Stored data:
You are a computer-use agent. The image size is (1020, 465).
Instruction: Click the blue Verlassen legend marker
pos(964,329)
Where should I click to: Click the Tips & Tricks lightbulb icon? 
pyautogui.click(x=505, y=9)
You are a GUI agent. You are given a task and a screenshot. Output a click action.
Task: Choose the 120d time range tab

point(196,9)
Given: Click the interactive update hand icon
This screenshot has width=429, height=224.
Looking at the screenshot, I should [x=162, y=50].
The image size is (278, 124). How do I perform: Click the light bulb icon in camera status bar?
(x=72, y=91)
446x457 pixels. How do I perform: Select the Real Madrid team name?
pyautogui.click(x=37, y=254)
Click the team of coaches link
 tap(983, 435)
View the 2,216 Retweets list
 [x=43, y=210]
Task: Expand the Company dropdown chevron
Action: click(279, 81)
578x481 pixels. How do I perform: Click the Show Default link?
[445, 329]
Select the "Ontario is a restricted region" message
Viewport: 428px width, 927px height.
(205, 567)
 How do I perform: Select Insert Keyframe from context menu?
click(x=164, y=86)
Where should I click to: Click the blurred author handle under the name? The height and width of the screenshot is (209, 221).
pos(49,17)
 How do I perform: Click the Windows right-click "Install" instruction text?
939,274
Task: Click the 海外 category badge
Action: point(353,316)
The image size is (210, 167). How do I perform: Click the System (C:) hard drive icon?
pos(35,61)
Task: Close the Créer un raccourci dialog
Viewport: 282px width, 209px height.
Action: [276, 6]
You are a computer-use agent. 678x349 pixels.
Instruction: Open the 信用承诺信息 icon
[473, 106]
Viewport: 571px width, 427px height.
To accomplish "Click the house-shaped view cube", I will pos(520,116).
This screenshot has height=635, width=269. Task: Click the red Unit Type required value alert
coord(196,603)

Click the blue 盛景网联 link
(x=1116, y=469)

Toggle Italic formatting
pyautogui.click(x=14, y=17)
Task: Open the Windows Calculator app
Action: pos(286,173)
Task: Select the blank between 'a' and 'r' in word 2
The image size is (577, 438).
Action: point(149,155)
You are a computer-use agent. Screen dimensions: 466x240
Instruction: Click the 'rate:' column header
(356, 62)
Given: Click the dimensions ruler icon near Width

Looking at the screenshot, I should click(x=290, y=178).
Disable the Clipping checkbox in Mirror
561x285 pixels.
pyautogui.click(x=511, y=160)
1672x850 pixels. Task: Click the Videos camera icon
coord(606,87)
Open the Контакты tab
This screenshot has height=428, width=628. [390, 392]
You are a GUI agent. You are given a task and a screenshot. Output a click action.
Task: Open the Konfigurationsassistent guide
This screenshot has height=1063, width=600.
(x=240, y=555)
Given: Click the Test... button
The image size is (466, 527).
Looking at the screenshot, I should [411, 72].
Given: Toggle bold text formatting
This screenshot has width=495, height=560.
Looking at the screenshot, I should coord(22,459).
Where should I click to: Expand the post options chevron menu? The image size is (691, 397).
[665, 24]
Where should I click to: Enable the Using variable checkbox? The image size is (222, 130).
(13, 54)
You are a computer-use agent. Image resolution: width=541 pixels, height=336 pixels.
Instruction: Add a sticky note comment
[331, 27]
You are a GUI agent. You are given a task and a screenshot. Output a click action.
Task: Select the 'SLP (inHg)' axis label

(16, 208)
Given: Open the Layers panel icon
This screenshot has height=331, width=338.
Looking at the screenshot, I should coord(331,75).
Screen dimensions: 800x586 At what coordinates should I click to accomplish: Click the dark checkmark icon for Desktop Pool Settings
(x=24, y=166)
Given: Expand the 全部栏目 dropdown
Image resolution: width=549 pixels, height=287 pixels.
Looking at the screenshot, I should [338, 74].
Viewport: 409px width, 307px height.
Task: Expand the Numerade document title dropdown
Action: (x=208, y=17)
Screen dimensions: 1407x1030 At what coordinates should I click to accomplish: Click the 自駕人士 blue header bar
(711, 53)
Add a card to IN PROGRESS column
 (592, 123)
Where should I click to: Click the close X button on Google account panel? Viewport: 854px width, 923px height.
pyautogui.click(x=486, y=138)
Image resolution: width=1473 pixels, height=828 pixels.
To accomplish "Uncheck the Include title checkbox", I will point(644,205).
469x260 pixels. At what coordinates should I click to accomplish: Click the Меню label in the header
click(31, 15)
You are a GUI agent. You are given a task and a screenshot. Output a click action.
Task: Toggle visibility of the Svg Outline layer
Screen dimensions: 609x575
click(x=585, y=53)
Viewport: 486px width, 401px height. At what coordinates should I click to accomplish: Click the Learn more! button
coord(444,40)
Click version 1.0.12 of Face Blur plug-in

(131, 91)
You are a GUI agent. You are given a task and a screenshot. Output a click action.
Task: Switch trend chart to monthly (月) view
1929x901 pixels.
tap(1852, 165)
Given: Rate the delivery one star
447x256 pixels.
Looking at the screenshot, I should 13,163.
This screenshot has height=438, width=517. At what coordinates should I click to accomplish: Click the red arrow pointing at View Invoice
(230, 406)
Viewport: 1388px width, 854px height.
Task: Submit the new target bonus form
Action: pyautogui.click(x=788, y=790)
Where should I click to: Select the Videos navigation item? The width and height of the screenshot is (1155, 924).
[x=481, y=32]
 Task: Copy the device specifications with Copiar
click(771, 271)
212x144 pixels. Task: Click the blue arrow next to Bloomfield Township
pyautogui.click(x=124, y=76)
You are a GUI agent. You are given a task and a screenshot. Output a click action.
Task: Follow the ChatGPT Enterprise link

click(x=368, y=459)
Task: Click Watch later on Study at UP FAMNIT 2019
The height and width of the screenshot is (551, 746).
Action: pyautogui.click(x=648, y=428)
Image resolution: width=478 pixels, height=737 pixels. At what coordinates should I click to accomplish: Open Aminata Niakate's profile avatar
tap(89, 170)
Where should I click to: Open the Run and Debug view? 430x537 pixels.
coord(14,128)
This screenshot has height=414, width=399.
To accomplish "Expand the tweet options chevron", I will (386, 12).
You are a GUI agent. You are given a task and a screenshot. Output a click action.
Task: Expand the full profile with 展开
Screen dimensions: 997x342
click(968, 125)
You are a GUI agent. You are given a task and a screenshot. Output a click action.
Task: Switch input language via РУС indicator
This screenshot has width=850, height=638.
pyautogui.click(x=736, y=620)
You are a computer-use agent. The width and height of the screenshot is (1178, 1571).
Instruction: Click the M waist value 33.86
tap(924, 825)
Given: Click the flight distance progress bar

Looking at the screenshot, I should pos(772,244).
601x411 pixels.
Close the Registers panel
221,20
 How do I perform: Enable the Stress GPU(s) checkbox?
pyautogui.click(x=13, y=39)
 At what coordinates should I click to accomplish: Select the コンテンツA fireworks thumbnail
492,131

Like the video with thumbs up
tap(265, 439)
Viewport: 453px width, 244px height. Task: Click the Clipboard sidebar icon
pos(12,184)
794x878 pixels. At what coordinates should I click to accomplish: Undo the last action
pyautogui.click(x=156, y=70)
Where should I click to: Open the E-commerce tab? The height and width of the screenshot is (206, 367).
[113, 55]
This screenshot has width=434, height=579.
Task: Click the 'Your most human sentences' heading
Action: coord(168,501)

Exercise:
The data above needs to be repeated exactly, line for line.

Exercise response:
You are a computer-use agent. The image size is (1020, 465).
Instruction: Click the blue Verlassen legend marker
pos(964,329)
Where should I click to: Click the Tips & Tricks lightbulb icon? 
pyautogui.click(x=505, y=9)
You are a GUI agent. You are given a task and a screenshot. Output a click action.
Task: Choose the 120d time range tab

point(196,9)
Given: Click the interactive update hand icon
This screenshot has width=429, height=224.
Looking at the screenshot, I should [x=162, y=50].
The image size is (278, 124). How do I perform: Click the light bulb icon in camera status bar?
(x=72, y=91)
446x457 pixels. How do I perform: Select the Real Madrid team name?
pyautogui.click(x=37, y=254)
Click the team of coaches link
 tap(983, 435)
View the 2,216 Retweets list
 [x=43, y=210]
Task: Expand the Company dropdown chevron
Action: click(279, 81)
578x481 pixels. How do I perform: Click the Show Default link?
[445, 329]
Select the "Ontario is a restricted region" message
Viewport: 428px width, 927px height.
(205, 567)
 How do I perform: Select Insert Keyframe from context menu?
click(x=164, y=86)
Where should I click to: Click the blurred author handle under the name? The height and width of the screenshot is (209, 221).
pos(49,17)
 How do I perform: Click the Windows right-click "Install" instruction text?
939,274
Task: Click the 海外 category badge
Action: point(353,316)
The image size is (210, 167). How do I perform: Click the System (C:) hard drive icon?
pos(35,61)
Task: Close the Créer un raccourci dialog
Viewport: 282px width, 209px height.
Action: [276, 6]
You are a computer-use agent. 678x349 pixels.
Instruction: Open the 信用承诺信息 icon
[473, 106]
Viewport: 571px width, 427px height.
To accomplish "Click the house-shaped view cube", I will pos(520,116).
This screenshot has height=635, width=269. Task: Click the red Unit Type required value alert
coord(196,603)

Click the blue 盛景网联 link
(x=1116, y=469)

Toggle Italic formatting
pyautogui.click(x=14, y=17)
Task: Open the Windows Calculator app
Action: pos(286,173)
Task: Select the blank between 'a' and 'r' in word 2
The image size is (577, 438).
Action: point(149,155)
You are a computer-use agent. Screen dimensions: 466x240
Instruction: Click the 'rate:' column header
(356, 62)
Given: Click the dimensions ruler icon near Width

Looking at the screenshot, I should click(x=290, y=178).
Disable the Clipping checkbox in Mirror
561x285 pixels.
pyautogui.click(x=511, y=160)
1672x850 pixels. Task: Click the Videos camera icon
coord(606,87)
Open the Контакты tab
This screenshot has height=428, width=628. [390, 392]
You are a GUI agent. You are given a task and a screenshot. Output a click action.
Task: Open the Konfigurationsassistent guide
This screenshot has height=1063, width=600.
(x=240, y=555)
Given: Click the Test... button
The image size is (466, 527).
Looking at the screenshot, I should [411, 72].
Given: Toggle bold text formatting
This screenshot has width=495, height=560.
Looking at the screenshot, I should coord(22,459).
Where should I click to: Expand the post options chevron menu? The image size is (691, 397).
[665, 24]
Where should I click to: Enable the Using variable checkbox? The image size is (222, 130).
(13, 54)
You are a computer-use agent. Image resolution: width=541 pixels, height=336 pixels.
Instruction: Add a sticky note comment
[331, 27]
You are a GUI agent. You are given a task and a screenshot. Output a click action.
Task: Select the 'SLP (inHg)' axis label

(16, 208)
Given: Open the Layers panel icon
This screenshot has height=331, width=338.
Looking at the screenshot, I should coord(331,75).
Screen dimensions: 800x586 At what coordinates should I click to accomplish: Click the dark checkmark icon for Desktop Pool Settings
(x=24, y=166)
Given: Expand the 全部栏目 dropdown
Image resolution: width=549 pixels, height=287 pixels.
Looking at the screenshot, I should [338, 74].
Viewport: 409px width, 307px height.
Task: Expand the Numerade document title dropdown
Action: (x=208, y=17)
Screen dimensions: 1407x1030 At what coordinates should I click to accomplish: Click the 自駕人士 blue header bar
(711, 53)
Add a card to IN PROGRESS column
 (592, 123)
Where should I click to: Click the close X button on Google account panel? Viewport: 854px width, 923px height.
pyautogui.click(x=486, y=138)
Image resolution: width=1473 pixels, height=828 pixels.
To accomplish "Uncheck the Include title checkbox", I will point(644,205).
469x260 pixels. At what coordinates should I click to accomplish: Click the Меню label in the header
click(31, 15)
You are a GUI agent. You are given a task and a screenshot. Output a click action.
Task: Toggle visibility of the Svg Outline layer
Screen dimensions: 609x575
click(x=585, y=53)
Viewport: 486px width, 401px height. At what coordinates should I click to accomplish: Click the Learn more! button
coord(444,40)
Click version 1.0.12 of Face Blur plug-in

(131, 91)
You are a GUI agent. You are given a task and a screenshot. Output a click action.
Task: Switch trend chart to monthly (月) view
1929x901 pixels.
tap(1852, 165)
Given: Rate the delivery one star
447x256 pixels.
Looking at the screenshot, I should 13,163.
This screenshot has height=438, width=517. At what coordinates should I click to accomplish: Click the red arrow pointing at View Invoice
(230, 406)
Viewport: 1388px width, 854px height.
Task: Submit the new target bonus form
Action: pyautogui.click(x=788, y=790)
Where should I click to: Select the Videos navigation item? The width and height of the screenshot is (1155, 924).
[x=481, y=32]
 Task: Copy the device specifications with Copiar
click(771, 271)
212x144 pixels. Task: Click the blue arrow next to Bloomfield Township
pyautogui.click(x=124, y=76)
You are a GUI agent. You are given a task and a screenshot. Output a click action.
Task: Follow the ChatGPT Enterprise link

click(x=368, y=459)
Task: Click Watch later on Study at UP FAMNIT 2019
The height and width of the screenshot is (551, 746).
Action: pyautogui.click(x=648, y=428)
Image resolution: width=478 pixels, height=737 pixels. At what coordinates should I click to accomplish: Open Aminata Niakate's profile avatar
tap(89, 170)
Where should I click to: Open the Run and Debug view? 430x537 pixels.
coord(14,128)
This screenshot has height=414, width=399.
To accomplish "Expand the tweet options chevron", I will (386, 12).
You are a GUI agent. You are given a task and a screenshot. Output a click action.
Task: Expand the full profile with 展开
Screen dimensions: 997x342
click(968, 125)
You are a GUI agent. You are given a task and a screenshot. Output a click action.
Task: Switch input language via РУС indicator
This screenshot has width=850, height=638.
pyautogui.click(x=736, y=620)
You are a computer-use agent. The width and height of the screenshot is (1178, 1571).
Instruction: Click the M waist value 33.86
tap(924, 825)
Given: Click the flight distance progress bar

Looking at the screenshot, I should pos(772,244).
601x411 pixels.
Close the Registers panel
221,20
 How do I perform: Enable the Stress GPU(s) checkbox?
pyautogui.click(x=13, y=39)
 At what coordinates should I click to accomplish: Select the コンテンツA fireworks thumbnail
492,131

Like the video with thumbs up
tap(265, 439)
Viewport: 453px width, 244px height. Task: Click the Clipboard sidebar icon
pos(12,184)
794x878 pixels. At what coordinates should I click to accomplish: Undo the last action
pyautogui.click(x=156, y=70)
Where should I click to: Open the E-commerce tab? The height and width of the screenshot is (206, 367).
[113, 55]
This screenshot has width=434, height=579.
Task: Click the 'Your most human sentences' heading
Action: coord(168,501)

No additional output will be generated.